Sue Desmond-Hellmann: My first year at The Gates Foundation has been terrific. I feel like every day is a gift. I have enormous respect and pride in my colleagues and every day I meet somebody who amazes me. I think my self-awareness as a leader comes from the energy I get from colleagues. One of my favorite things to do is to ask for feedback or to learn from colleagues. And the self-awareness I have it really comes from a place of deep respect for what other people know and contribute.

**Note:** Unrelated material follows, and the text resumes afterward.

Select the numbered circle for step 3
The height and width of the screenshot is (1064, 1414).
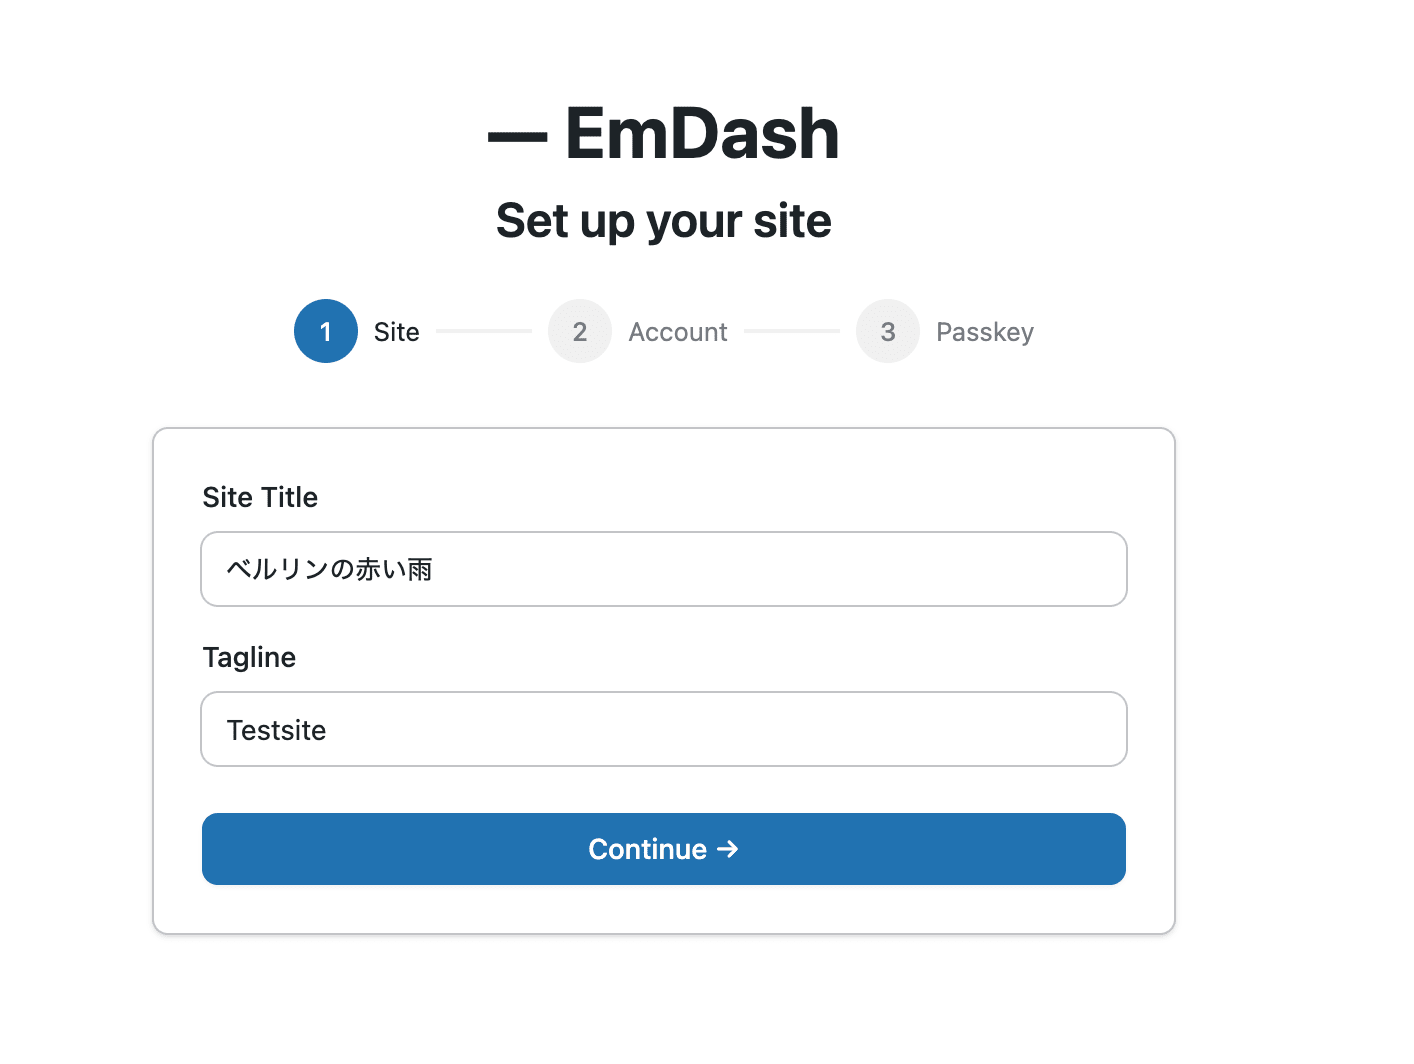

As a leader in 2015, I've grown to be fond of social media. And so I'm one of those people who's on Twitter and on Facebook. And I think that the social network has enormous power to bring people together and to connect people in meaningful ways. As a physician, so often an impediment to getting things done is human behavior. We're trying to change human behavior all the time. Stop smoking. Exercise more. Get your children vaccinated. Human behavior is a powerful positive, and some human behaviors can be a powerful negative in really advancing health worldwide and accomplishing the things that we're trying to accomplish here. So I'm intrigued by the power of connecting people, of some of the facts that are well-known in medicine about if your neighborhood is healthy, you tend to be healthy. If your social circle, whether it's real or virtual is unhealthy and has unhealthy habits, so do you. So I think in the causes we care about in advancing both education in the U.S. and global health and global development worldwide, I feel like we've only scratched the surface of how we use human connection. Whatever technology allows for that human connection in meaningful ways to help us with what we're trying to do.
I think I've enjoyed my first year here especially because we have so many talented passionate people who I learn from every day.